The comparison makes the scale of the challenge concrete. Polio was reduced by 99.9 percent through consistent vaccination campaigns since 1988, according to the WHO. Hepatitis C, another chronic infectious disease that long had no cure, became curable in over 95 percent of patients from 2014 with direct-acting antiviral drugs. For tuberculosis, comparable breakthroughs have so far been absent.

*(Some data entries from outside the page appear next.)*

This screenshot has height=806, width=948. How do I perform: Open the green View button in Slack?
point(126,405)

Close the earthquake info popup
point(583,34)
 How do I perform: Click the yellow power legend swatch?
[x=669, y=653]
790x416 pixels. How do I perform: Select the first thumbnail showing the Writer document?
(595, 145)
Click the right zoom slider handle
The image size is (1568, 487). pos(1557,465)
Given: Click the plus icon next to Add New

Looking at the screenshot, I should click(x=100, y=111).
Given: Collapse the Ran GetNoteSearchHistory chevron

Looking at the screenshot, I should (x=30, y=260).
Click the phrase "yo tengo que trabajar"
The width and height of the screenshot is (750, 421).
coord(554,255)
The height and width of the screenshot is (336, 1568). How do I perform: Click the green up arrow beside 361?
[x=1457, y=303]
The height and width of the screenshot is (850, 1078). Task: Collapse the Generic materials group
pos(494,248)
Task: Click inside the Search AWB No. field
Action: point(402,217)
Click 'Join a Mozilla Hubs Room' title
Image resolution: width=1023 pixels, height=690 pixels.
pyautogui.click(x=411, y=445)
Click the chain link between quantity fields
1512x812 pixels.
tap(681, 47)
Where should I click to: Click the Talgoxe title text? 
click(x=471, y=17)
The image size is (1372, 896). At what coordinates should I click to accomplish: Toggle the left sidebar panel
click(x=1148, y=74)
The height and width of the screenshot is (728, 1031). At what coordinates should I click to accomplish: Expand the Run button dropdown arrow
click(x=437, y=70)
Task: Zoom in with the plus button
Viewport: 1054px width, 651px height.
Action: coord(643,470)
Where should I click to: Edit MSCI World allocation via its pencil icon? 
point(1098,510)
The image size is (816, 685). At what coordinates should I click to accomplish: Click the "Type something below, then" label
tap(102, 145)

The length of treatment and the risk of relapse are the main reasons patients abandon therapy and resistances develop.
A nasal therapeutic vaccine that prevents relapses would intervene at exactly that point: it could help shorten therapy duration and slow the emergence of multidrug-resistant strains.
Three Hurdles to Human Use
Three steps separate the current results from clinical application. First: clinical trials. The animal results are promising, but there are many examples of vaccine candidates that worked in animal models and failed in humans. Phase 1 studies to assess safety and tolerability in people have yet to begin.
Second: production and cold chain. DNA vaccines place higher demands on storage and cold-chain logistics than conventional vaccines. For deployment in countries with the highest TB burden, including India, Indonesia, and Pakistan, a heat-stable formulation would be critical.
Third: financing clinical development. The Johns Hopkins researchers have demonstrated the underlying principle. Clinical development through to approval typically costs several hundred million dollars. For a disease that predominantly affects lower-income countries, commercial pharmaceutical interest is limited. Public funding through the Wellcome Trust or the Gates Foundation, together with procurement guarantees from the WHO, are considered the most likely route to financing.